>For example:
>http://www.sender.com/0x9A3F0800CEBF9E37 will PASS but
>http://0x9A3F0800CEBF9E37/subpage/page will FAIL
If it would be sooooo.... simple!
This is the used regular expression:
(?:
(?:(?i:[\=\%][46]8|\&\#(?:0?72|104)\;?|h)
(?i:[\=\%][57]4|\&\#(?:0?84|116)\;?|t)
|(?i:[\=\%][46]6|\&\#(?:0?70|102)\;?|f))
(?i:[\=\%][57]4|\&\#(?:0?84|116)\;?|t)
(?i:[\=\%][57]0|\&\#(?:0?80|112)\;?|p)
(?i:[\=\%][57]3|\&\#(?:0?83|115)\;?|s)?
|
(?:
(?i:[\=\%][57]0|\&\#(?:0?80|112)\;?|p)
(?i:[\=\%][57]5|\&\#(?:0?85|117)\;?|u)
(?i:[\=\%][57]2|\&\#(?:0?82|114)\;?|r)
(?i:[\=\%][57]2|\&\#(?:0?82|114)\;?|r)
(?i:[\=\%][57]3|\&\#(?:0?83|115)\;?|s)?
)
)
(?:[\=\%]3[aA]|\&\#0?58\;?|\:)
(?:[\=\%]2[fF]|\&\#0?47\;?|\/){2}
(?:[^\@]*?(?:\@|[=%]40|\&\#0?64\;?))?
(?:(?:(?:=|\%|(?:0|\&\#)[xX])[0-9a-fA-F]+|(?:\&\#|\\)?\d+);?)
(?:(?:[\=\%]2[eE]|\&\#0?46\;?|\.)
|
(?:[\=\%]3[aA]|\&\#0?58\;?|\:){1,2})?)+[^\.\w\@]
I think I found the reason for the match - and the next release will try
to fix this.
BUT for me , this URI looks very obfuscated - why?
1. it uses an unknown protocol parameter in a GET value (s=) : gusqr://
2. it uses an unknown hostname there: qkvr.hnpfmd.dnn
3 in t= it uses: 2@031-040 - a username followed by an @ and an octal
number range
For me this looks like: "if you have my trojan available - nice, I'll
start it now"
This gives me the idea, to make this check much more restrictive in
future. So you'll have the problem again in some time.
Thomas
Von: K Post <nntp.p...@gmail.com>
An: ASSP development mailing list <assp-test@lists.sourceforge.net>
Datum: 23.12.2016 16:16
Betreff: [Assp-test] URIBL: fail, very strong obfuscated IP found
in URI
In reviewing our block reports, I'm seeing a handful of legitimate mail
being rejected due to:
URIBL: fail, very strong obfuscated IP found in URI
I don't know enough about this technique to know for sure, but these
messages all seem to have URL's in them with tracking codes (I assume)

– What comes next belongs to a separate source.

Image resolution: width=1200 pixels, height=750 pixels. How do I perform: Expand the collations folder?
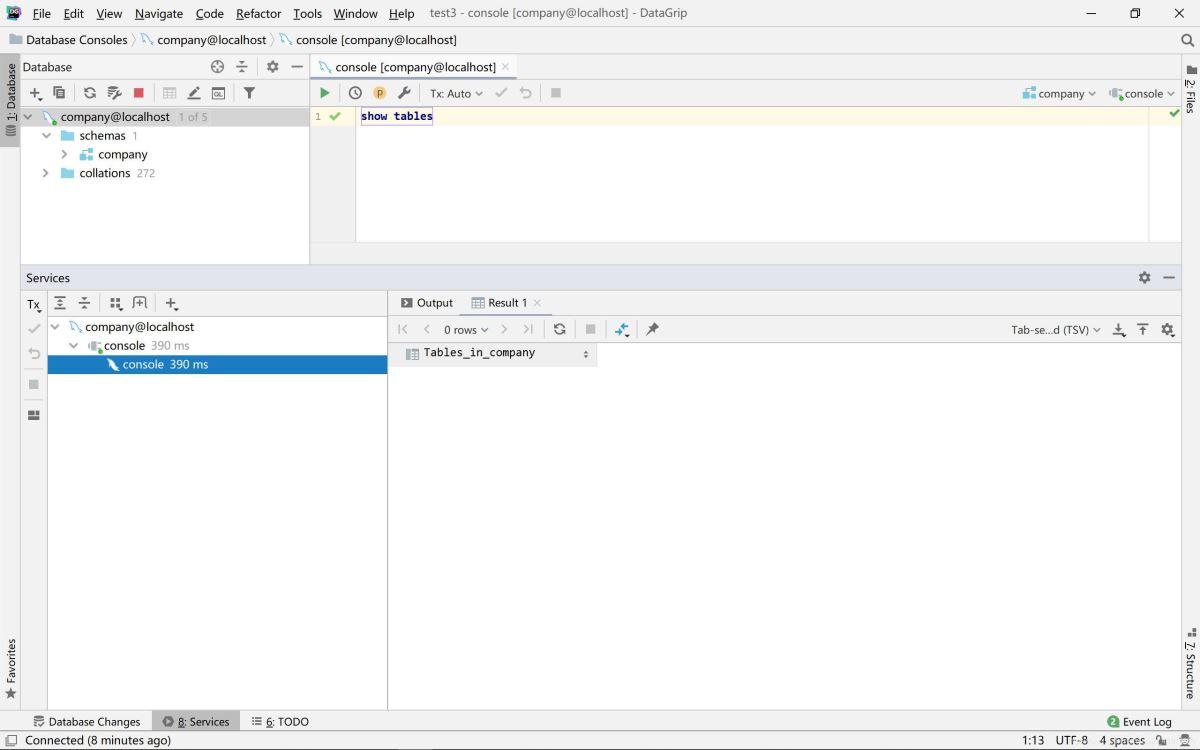tap(45, 174)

built in and I think that's what's triggering the erroneous catch. For
example:
http://etrack.thesender.com/t/ccbbaLT6QADKsHAuHEfaBFQA1CHQK42aaaa?t=2@031-040&f=esdfcpmgdseobebbbm_jx.Zocinscem.dnn&k=C2w&w=&s=gusqr://qkvr.hnpfmd.dnn/+esdccpmgdseerobfbbkm/opr1r
thesender.com (example here) is a the domain of a good company that the
recipient does business with and the email is legitimate.
I just disabled URIBLNoObfuscated to stop this problem, but we would like
to disable obfuscated hostnames or ip's.
I don't know if this is a good idea, but could the detection code be
tweaked to ignore "very strong" obfuscation unless it's in the hostname
part of a URL? For example:
http://www.sender.com/0x9A3F0800CEBF9E37 will PASS but
http://0x9A3F0800CEBF9E37/subpage/page will FAIL
As always, thanks.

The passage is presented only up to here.